Как в калейдоскопе мелькают дни. Короткий отдых, осмотр самолета, заправка — и опять в воздух, в море и долгие галсы над льдами.
Я втянулся в напряженный ритм работы. И все чаще Метлицкий оставляет меня в пилотской кабине одного. Доверие командира ободряет меня, переполняет необыкновенной гордостью. Значит, летать мне на ледовую разведку в незнакомых морях!
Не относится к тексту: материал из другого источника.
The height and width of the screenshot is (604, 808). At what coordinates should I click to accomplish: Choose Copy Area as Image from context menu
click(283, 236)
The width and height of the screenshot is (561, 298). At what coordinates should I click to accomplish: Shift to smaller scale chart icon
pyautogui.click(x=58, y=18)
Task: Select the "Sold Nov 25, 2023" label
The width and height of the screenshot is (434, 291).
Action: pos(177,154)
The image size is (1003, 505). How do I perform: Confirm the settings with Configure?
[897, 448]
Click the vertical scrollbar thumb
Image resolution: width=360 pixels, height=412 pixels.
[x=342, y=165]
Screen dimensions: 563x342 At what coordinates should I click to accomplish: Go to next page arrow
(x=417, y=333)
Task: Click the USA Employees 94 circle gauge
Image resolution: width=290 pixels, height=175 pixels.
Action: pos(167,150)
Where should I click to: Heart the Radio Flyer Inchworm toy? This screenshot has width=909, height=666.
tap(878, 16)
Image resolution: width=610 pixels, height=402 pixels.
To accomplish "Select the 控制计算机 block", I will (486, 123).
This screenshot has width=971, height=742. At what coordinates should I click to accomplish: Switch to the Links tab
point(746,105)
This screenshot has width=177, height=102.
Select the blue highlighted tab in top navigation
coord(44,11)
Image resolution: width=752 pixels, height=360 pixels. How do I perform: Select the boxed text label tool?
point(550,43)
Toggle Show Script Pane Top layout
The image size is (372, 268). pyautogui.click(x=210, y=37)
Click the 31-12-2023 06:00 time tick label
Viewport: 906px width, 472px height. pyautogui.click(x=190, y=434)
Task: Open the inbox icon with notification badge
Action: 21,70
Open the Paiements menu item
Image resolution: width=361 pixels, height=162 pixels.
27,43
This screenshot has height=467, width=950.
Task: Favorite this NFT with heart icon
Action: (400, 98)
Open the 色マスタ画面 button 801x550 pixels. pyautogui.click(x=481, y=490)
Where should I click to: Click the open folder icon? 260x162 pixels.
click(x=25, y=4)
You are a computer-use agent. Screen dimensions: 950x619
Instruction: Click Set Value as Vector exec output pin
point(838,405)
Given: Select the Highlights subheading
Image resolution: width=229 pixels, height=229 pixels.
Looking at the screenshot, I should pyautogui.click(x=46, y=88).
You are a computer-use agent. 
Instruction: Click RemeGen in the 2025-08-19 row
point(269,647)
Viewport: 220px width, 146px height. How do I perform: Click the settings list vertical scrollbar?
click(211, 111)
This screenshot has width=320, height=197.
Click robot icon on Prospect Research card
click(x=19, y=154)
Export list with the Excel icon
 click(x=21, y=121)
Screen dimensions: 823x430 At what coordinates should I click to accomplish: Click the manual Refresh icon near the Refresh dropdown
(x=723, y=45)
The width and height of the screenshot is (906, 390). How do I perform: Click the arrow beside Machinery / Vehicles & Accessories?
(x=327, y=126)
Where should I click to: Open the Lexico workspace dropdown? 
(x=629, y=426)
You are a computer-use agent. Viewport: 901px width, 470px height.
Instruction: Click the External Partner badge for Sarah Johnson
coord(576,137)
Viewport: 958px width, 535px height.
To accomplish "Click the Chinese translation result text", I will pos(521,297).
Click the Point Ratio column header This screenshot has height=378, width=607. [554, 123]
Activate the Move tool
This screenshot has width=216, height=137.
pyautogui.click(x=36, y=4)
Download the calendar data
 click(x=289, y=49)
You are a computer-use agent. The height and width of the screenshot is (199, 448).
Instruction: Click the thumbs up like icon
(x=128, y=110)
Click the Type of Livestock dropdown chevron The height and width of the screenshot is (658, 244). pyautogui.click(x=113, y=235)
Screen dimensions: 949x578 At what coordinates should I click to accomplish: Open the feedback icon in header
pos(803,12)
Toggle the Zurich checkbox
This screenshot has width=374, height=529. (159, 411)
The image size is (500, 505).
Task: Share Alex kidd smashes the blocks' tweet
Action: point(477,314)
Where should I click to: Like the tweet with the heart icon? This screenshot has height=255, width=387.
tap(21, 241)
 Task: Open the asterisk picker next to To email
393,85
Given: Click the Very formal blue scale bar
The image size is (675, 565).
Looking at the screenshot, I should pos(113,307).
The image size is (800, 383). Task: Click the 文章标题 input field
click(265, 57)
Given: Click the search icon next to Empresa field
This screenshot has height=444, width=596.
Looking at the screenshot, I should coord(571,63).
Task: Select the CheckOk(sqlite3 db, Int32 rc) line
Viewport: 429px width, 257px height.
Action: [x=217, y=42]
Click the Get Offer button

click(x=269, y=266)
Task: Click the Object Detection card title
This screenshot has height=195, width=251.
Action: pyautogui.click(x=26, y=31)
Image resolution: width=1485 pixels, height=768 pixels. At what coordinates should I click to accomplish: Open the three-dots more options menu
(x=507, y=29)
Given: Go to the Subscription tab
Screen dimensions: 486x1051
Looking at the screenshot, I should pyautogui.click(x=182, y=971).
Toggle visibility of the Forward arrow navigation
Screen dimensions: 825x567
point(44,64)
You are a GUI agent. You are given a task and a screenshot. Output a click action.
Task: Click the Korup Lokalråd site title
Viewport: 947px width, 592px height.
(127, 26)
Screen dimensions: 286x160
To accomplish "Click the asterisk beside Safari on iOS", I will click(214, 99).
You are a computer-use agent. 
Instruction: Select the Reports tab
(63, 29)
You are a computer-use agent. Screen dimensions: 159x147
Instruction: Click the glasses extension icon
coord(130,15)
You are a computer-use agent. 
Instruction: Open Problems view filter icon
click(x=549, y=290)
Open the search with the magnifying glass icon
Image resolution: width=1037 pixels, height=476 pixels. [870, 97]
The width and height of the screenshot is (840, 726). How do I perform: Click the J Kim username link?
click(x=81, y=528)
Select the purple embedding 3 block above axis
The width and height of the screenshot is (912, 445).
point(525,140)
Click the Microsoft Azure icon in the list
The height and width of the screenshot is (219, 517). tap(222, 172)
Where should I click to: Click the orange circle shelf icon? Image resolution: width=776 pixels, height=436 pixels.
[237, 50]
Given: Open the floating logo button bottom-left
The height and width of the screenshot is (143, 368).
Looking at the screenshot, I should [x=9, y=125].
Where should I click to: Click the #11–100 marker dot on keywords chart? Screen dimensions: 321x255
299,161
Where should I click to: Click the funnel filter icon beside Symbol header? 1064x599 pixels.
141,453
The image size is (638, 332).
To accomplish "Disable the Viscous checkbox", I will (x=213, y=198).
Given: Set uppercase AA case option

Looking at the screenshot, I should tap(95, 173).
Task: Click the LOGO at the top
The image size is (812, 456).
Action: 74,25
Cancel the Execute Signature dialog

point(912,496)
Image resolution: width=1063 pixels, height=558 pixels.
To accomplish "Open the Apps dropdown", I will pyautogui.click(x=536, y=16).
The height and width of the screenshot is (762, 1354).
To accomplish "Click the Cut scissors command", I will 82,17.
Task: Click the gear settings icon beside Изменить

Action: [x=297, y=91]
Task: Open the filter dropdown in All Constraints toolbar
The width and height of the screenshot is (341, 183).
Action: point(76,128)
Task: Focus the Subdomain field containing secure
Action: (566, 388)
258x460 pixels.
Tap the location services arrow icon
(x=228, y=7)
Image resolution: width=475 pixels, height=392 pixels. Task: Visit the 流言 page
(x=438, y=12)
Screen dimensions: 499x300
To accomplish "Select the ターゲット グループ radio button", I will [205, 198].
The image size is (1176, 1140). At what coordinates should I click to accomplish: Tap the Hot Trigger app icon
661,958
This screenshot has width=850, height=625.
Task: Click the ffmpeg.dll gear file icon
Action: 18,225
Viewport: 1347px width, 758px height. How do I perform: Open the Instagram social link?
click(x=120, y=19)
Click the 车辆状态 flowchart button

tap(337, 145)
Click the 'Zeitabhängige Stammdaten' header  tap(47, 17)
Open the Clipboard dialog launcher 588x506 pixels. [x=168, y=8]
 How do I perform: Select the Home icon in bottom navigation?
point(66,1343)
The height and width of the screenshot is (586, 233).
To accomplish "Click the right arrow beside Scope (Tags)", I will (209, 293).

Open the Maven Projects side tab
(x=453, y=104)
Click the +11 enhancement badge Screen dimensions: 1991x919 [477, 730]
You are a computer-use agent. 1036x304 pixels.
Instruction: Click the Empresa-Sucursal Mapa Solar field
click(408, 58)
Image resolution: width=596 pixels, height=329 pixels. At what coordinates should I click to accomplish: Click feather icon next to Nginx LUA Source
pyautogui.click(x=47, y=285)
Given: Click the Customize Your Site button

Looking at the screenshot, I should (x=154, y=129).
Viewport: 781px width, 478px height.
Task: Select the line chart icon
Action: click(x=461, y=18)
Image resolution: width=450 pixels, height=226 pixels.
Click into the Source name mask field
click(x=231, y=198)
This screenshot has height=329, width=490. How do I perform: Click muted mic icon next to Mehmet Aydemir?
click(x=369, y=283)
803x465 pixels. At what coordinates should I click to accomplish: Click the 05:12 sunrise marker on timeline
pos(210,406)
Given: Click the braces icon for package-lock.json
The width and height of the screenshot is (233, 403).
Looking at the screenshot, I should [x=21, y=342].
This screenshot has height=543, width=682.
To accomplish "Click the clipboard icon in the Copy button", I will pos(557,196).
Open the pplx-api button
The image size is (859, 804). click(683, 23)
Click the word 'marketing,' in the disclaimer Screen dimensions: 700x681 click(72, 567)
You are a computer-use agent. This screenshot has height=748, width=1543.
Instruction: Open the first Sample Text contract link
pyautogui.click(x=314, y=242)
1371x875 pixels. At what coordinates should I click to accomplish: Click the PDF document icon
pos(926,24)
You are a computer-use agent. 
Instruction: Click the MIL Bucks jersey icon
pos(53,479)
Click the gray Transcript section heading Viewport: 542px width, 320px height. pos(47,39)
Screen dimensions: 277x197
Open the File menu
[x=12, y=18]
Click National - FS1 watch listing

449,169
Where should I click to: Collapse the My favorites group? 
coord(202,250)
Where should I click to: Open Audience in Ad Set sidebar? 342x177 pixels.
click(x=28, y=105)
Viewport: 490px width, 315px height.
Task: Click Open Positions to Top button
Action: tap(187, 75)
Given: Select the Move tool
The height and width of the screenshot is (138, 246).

Когда хорошая видимость и не требуется больших усилий на пилотирование самолета, я зачарованными глазами провожаю бегущие внизу льды и… мечтаю. То мне представляется, что я — и только я! — вдруг увижу во-он в той голубоватой дали ушедший в неизвестность «Геркулес» или «Святую Анну»[17]. Вдруг именно я открою тайну этих кораблей? А почему бы и нет! Ведь могли же советские ученые почти через триста лет найти остатки зимовки Баренца![18] То воображение рисует остров, которого еще нет ни на одной карте мира. Остров, открытый мной! И конечно, он будет назван именем первооткрывателя: остров Константина!
Но что-то не попадаются неизвестные острова…
Мечты, мечты… Где они — «Геркулес» и «Святая Анна»? Где остров, которому суждено носить мое имя?..
Весна. По ночам еще морозно, временами беснуются метели, но снег, что сыплется из низких облаков, уже не сухой и колючий, как зимой, а влажный и мягкий. Когда же он под лучами солнца тает, над бурыми тундровыми холмами висит дрожащее марево испарений — верный признак близкого тумана.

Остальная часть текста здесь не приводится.